7am and it feels like a microwave. Pulses of warmth radiate off the tiles. Someone must have brought more food colouring last night because the pool water is an even deeper red. Blood-red, jelly-red, lipstick-red. Crimson with ribbons of silver light from the slightest of breezes. I ditch the B&H and the robe. Someone’s asleep on the diving board so I plant myself on the edge of the pool and curl my toes over the rim. Bounce two-three. The aim is to make as little disturbance as possible, which isn’t my usual MO, but horses for courses.
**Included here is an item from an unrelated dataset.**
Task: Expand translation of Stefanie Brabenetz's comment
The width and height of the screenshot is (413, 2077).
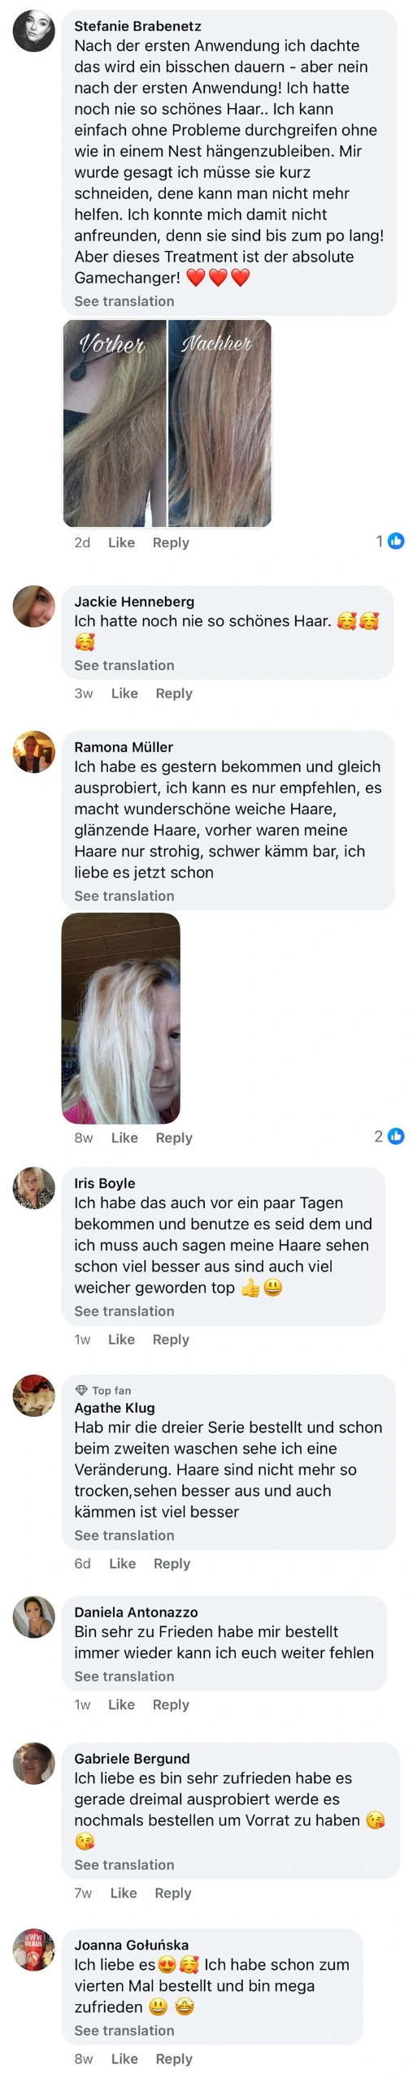Action: [x=124, y=301]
On your toes and over, folding yourself up and then a slice into the water. In and under, a cleansing rush of cold, eyes open. It only hurts for a second. And then the bottom of the pool through layers of red. Like staring at the sun through closed eyes. Sunken treasure: coins, glass, a solitary high heel. A breath and then push off the side and through the water, thick with red, lungs complaining, pushing yourself down to feel the pool floor on your belly as you reach for the other side. Until you touch the far end, and burst for the surface like a rebirth, up into the air, into great gobfuls of air and burnt-out palm trees and bonfires and music and art. Silver Lake. 1999. Christmas Day.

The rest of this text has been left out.